I recently finished Tony Robbins’ “Money: Master the Game.” In it, he briefly mentions a classic 1960 episode of The Twilight Zone where small-time crook “Rocky” Valentine dies and finds himself in a place where all his wishes are granted. If he wanted his favorite entertainment, it was there. If he wanted to go home with three girls, then they were willing. Anything he wanted was given to him. It wasn’t long before the situation began to drive him mad, and when he confronted his “guardian” about how he wasn’t a good fit with heaven, “Pip” informed him that he was actually in hell.
“A scared, angry little man who never got a break. Now he has everything he’s ever wanted and he’s going to have to live with it for eternity — in the Twilight Zone,” the narrator says as the episode ends.
Mr. Robbins’ point was that money is just a means to an end — it isn’t an end in itself. Material things do not bring true happiness, and until we learn that we are setting ourselves up for failure. Likewise, future technology will continue to raise the standard of living for billions of people — but what good will physical comforts be if it fosters a mental and spiritual wasteland?
“The principal trap that the Devil sets for young people is idleness. This is a fatal source of all evil. Do not let there be any doubt in your mind that we are born to work, and when we don’t, we’re out of our element and in great danger of offending God. … First tell the Devil to rest, and then I’ll rest, too.”
New technology can be a great force for good, but it’s not hard to see how a society focused on receiving rather than giving could easily churn out generation after generation of depressed and misanthropic drones.

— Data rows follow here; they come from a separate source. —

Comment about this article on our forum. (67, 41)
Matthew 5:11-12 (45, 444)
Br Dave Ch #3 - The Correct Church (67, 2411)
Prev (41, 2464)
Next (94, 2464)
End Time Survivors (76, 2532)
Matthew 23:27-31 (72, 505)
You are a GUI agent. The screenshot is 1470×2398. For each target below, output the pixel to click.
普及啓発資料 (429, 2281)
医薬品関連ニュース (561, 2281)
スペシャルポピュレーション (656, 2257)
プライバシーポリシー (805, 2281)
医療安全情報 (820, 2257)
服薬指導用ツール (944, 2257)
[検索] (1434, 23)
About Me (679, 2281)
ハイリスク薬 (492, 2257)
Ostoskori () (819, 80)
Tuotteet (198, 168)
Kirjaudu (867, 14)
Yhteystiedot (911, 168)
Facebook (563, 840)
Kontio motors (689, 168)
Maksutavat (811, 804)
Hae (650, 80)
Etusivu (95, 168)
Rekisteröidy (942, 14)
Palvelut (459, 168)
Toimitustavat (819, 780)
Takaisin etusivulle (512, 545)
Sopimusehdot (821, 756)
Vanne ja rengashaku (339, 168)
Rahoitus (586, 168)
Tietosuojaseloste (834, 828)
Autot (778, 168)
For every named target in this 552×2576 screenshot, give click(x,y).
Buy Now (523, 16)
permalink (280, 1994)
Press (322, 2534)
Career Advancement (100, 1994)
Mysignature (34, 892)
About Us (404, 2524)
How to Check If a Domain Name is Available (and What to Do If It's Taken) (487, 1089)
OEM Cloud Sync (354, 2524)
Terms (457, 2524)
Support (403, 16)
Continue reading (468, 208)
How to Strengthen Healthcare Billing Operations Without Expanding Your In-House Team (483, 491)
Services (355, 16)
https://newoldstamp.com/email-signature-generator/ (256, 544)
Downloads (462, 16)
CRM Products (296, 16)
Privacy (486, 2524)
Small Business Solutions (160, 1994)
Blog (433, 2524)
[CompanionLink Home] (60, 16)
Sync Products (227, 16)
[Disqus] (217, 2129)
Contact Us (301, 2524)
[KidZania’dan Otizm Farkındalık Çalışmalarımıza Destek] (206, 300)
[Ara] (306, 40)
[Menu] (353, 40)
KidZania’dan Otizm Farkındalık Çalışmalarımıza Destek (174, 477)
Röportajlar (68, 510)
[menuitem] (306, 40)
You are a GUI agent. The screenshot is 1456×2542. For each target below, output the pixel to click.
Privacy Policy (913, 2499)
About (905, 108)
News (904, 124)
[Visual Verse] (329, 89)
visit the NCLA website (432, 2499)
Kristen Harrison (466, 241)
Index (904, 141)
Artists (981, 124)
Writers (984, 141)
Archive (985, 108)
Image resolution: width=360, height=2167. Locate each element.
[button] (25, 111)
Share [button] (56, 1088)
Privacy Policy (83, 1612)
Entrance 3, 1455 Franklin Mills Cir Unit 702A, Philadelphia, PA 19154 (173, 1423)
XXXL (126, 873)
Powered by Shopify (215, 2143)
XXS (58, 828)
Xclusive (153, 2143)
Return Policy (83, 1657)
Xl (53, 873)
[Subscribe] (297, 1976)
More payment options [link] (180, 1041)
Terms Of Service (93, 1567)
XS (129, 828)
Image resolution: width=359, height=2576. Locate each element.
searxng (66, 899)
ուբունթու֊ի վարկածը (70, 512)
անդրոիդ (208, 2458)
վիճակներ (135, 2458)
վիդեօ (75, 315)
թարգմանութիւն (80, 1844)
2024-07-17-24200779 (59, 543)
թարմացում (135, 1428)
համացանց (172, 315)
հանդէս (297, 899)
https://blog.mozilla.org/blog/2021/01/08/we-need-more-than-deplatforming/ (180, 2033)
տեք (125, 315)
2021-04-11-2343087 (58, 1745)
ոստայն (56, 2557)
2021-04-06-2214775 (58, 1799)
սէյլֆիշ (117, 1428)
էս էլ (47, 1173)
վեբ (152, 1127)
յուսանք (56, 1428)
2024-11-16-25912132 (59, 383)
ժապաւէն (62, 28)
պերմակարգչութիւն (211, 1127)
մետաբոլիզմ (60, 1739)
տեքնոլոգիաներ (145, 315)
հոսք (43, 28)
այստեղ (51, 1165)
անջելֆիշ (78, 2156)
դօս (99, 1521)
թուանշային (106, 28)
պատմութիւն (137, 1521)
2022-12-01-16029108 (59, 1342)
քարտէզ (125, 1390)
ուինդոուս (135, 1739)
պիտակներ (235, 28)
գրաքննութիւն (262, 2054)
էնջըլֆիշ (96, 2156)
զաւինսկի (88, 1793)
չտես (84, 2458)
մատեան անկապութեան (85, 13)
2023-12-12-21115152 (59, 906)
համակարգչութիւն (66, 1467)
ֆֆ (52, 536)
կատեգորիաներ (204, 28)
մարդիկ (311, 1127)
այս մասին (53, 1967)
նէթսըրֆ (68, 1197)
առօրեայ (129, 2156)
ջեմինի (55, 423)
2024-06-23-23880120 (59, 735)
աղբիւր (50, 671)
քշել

Enjoy your future self-driving car. Take advantage of replacement kidneys and hearts and lungs that allow you to live until 115. Have fun playing video games in 2030 that will be unlike anything we’re capable of imagining today. Do all of that, but keep in mind that the man who only lives for the next gizmo or gadget will never have enough. He will never be filled and as a result he can never be truly happy. In some sense, he will be living in a Twilight Zone episode of his own making.